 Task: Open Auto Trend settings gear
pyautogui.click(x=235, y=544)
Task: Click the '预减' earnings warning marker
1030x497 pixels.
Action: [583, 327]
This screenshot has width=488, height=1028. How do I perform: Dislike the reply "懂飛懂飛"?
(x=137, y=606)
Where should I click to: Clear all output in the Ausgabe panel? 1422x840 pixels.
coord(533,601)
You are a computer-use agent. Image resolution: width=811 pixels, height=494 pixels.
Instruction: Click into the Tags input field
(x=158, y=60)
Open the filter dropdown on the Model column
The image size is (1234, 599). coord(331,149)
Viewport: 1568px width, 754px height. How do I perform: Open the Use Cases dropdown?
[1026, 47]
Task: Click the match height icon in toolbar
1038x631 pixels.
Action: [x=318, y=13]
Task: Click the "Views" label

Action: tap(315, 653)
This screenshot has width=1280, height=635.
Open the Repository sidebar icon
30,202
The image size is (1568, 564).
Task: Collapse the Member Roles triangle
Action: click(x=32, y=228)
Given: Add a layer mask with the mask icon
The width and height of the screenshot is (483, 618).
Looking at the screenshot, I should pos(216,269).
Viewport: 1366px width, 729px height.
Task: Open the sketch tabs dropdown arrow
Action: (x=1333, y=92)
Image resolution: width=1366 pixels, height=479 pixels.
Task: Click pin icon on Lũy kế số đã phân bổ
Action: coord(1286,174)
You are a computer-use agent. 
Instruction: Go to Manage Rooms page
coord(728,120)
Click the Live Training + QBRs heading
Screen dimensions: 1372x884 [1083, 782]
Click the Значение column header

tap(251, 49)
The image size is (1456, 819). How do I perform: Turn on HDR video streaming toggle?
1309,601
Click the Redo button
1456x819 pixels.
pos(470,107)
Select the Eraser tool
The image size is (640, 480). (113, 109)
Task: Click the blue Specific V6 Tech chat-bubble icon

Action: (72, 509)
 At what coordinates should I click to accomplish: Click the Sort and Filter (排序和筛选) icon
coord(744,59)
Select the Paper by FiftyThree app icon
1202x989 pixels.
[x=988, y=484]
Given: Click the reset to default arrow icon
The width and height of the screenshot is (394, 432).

▬▬▬

== Task brief ==
Give back the data above exactly, so that every line matches.

== Response area ==
 Task: Open Auto Trend settings gear
pyautogui.click(x=235, y=544)
Task: Click the '预减' earnings warning marker
1030x497 pixels.
Action: [583, 327]
This screenshot has width=488, height=1028. How do I perform: Dislike the reply "懂飛懂飛"?
(x=137, y=606)
Where should I click to: Clear all output in the Ausgabe panel? 1422x840 pixels.
coord(533,601)
You are a computer-use agent. Image resolution: width=811 pixels, height=494 pixels.
Instruction: Click into the Tags input field
(x=158, y=60)
Open the filter dropdown on the Model column
The image size is (1234, 599). coord(331,149)
Viewport: 1568px width, 754px height. How do I perform: Open the Use Cases dropdown?
[1026, 47]
Task: Click the match height icon in toolbar
1038x631 pixels.
Action: [x=318, y=13]
Task: Click the "Views" label

Action: tap(315, 653)
This screenshot has width=1280, height=635.
Open the Repository sidebar icon
30,202
The image size is (1568, 564).
Task: Collapse the Member Roles triangle
Action: click(x=32, y=228)
Given: Add a layer mask with the mask icon
The width and height of the screenshot is (483, 618).
Looking at the screenshot, I should pos(216,269).
Viewport: 1366px width, 729px height.
Task: Open the sketch tabs dropdown arrow
Action: (x=1333, y=92)
Image resolution: width=1366 pixels, height=479 pixels.
Task: Click pin icon on Lũy kế số đã phân bổ
Action: coord(1286,174)
You are a computer-use agent. 
Instruction: Go to Manage Rooms page
coord(728,120)
Click the Live Training + QBRs heading
Screen dimensions: 1372x884 [1083, 782]
Click the Значение column header

tap(251, 49)
The image size is (1456, 819). How do I perform: Turn on HDR video streaming toggle?
1309,601
Click the Redo button
1456x819 pixels.
pos(470,107)
Select the Eraser tool
The image size is (640, 480). (113, 109)
Task: Click the blue Specific V6 Tech chat-bubble icon

Action: (72, 509)
 At what coordinates should I click to accomplish: Click the Sort and Filter (排序和筛选) icon
coord(744,59)
Select the Paper by FiftyThree app icon
1202x989 pixels.
[x=988, y=484]
Given: Click the reset to default arrow icon
The width and height of the screenshot is (394, 432).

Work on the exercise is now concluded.